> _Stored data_

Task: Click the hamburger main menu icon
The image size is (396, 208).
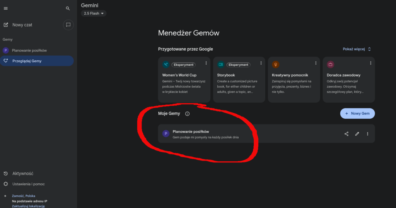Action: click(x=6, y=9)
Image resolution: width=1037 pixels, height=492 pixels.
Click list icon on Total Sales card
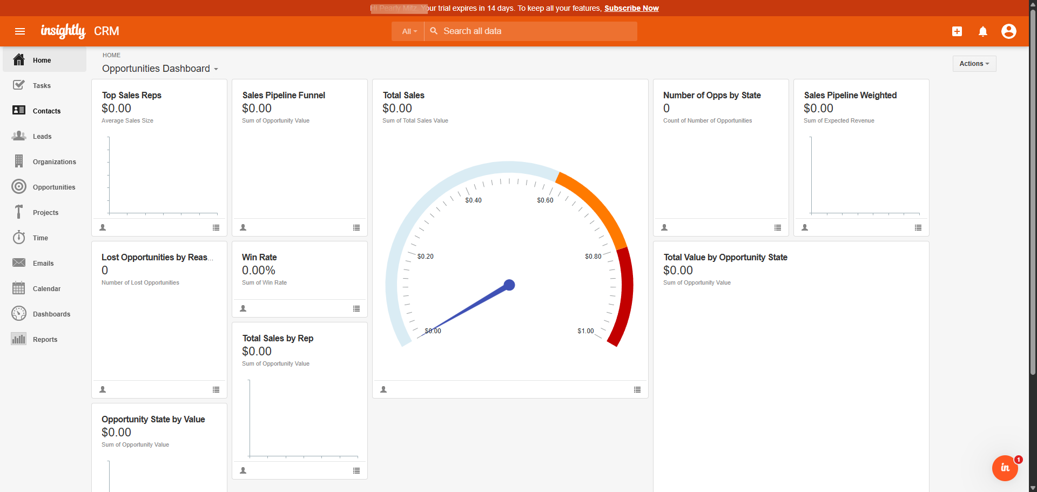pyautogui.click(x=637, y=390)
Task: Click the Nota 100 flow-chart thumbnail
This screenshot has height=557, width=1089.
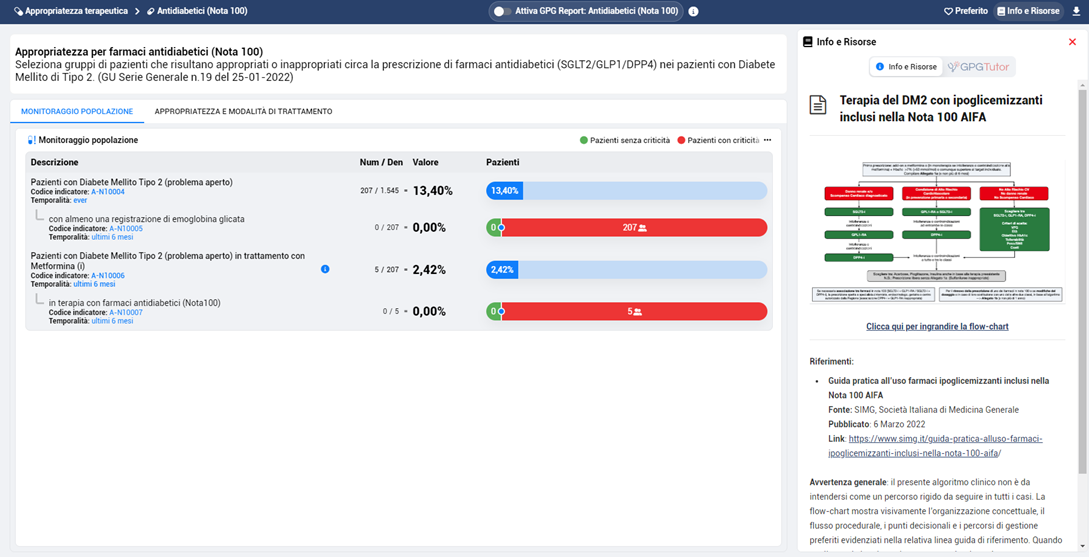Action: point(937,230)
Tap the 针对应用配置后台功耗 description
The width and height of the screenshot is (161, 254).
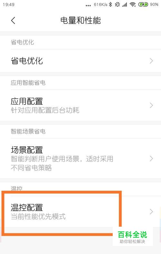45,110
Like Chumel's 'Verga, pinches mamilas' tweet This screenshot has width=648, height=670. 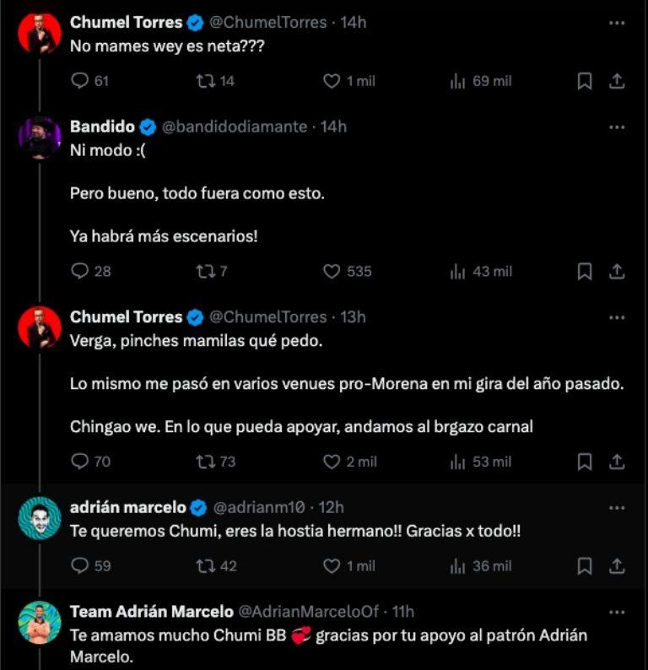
* * *
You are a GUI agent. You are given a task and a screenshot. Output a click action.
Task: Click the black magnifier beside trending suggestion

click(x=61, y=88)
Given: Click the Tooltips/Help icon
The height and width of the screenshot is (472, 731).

> _PROBLEM REQUIREMENTS_
Now transcribe the lines above exactly, starting at the line containing "The width and" and ending at the line containing "Like Chumel's 'Verga, pinches", both lines included, pictures excluded.

> _YOUR RESPONSE_
The width and height of the screenshot is (161, 254).
45,110
Like Chumel's 'Verga, pinches mamilas' tweet This screenshot has width=648, height=670. 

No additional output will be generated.